Today marks the start of Choose Privacy Week, the annual initiative (always May 1-7) of the American Library Association that invites the public into a national conversation about privacy rights in a digital age.
Along with Center for Information Policy Research, I’ve been a proud supporter of Choose Privacy Week since its inception in 2010, including organizing a panel discussion on “Emerging Privacy and Ethical Challenges for Libraries in the 2.0 Era” (2010), participation in an ALA webinar on “Youth Privacy” (2011), the screening of the documentary “Big Brother, Big Business: The Data-Mining and Surveillance Industries” (2012), and hosting a talk by Dr. Kelly Gates on “The Computational Work of Policing” (2013).
Here’s what I have planned for this year’s celebration of Choose Privacy Week:
- On Monday, May 4, CIPR welcomes Prof. Neil Richards to UW-Milwaukee for a public lecture about his new book Intellectual Privacy. Full details here.
- I wrote a guest post for the official Choose Privacy Week blog that will appear on May 6: “Toward a set of Best Practices to Protect Patron Privacy in Library 2.0”
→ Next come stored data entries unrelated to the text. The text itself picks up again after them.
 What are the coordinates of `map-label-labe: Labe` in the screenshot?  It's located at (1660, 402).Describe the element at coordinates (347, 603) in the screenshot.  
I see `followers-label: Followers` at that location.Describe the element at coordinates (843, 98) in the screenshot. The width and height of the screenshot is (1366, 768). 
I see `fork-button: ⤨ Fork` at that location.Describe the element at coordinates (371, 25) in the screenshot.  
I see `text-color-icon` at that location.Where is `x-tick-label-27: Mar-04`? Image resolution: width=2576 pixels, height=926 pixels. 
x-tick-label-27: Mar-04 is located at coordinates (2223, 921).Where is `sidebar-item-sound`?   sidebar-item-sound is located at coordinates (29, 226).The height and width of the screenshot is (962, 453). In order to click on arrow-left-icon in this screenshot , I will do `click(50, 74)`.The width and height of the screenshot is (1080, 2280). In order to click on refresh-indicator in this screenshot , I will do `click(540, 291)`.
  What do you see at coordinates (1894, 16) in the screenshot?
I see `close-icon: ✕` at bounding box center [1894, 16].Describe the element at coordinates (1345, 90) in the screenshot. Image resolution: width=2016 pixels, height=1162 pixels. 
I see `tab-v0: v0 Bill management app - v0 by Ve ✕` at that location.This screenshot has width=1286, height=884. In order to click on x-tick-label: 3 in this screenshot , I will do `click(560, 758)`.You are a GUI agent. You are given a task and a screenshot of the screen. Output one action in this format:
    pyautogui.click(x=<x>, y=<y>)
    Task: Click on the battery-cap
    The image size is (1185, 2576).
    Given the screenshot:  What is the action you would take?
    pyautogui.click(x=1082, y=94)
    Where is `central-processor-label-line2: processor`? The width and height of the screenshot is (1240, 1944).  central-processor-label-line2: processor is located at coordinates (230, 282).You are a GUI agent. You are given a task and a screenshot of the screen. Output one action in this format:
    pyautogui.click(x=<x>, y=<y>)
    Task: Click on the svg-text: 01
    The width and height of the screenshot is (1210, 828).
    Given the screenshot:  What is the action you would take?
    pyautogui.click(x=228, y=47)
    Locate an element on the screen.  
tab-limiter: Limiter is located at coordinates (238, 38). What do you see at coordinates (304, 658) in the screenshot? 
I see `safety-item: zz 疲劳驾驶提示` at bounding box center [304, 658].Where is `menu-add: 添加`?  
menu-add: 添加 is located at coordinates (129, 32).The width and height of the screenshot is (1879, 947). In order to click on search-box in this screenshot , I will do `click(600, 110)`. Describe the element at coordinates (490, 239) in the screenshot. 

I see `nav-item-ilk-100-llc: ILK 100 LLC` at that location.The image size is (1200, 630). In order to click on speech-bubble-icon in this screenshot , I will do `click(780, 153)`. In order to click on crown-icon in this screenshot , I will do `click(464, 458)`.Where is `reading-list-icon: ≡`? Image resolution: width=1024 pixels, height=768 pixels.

- The first in a series of NISO-organized virtual forums to discuss Patron Privacy in Digital Library and Information Systems takes place on May 7.
- Also on May 7, I will be participating in a 2-day workshop on Privacy Enabling Design, organized by the Computing Community Consortium, and hosted by Georgia Tech.
- I’ll be working with the office of a member of the Wisconsin State Assembly to help draft legislation to create privacy protections for vehicle black box data
- Throughout the week, I’ll be listening to Jeffery Rosen’s excellent set of lectures on “Privacy, Property, and Free Speech: Law and the Constitution in the 21st Century.”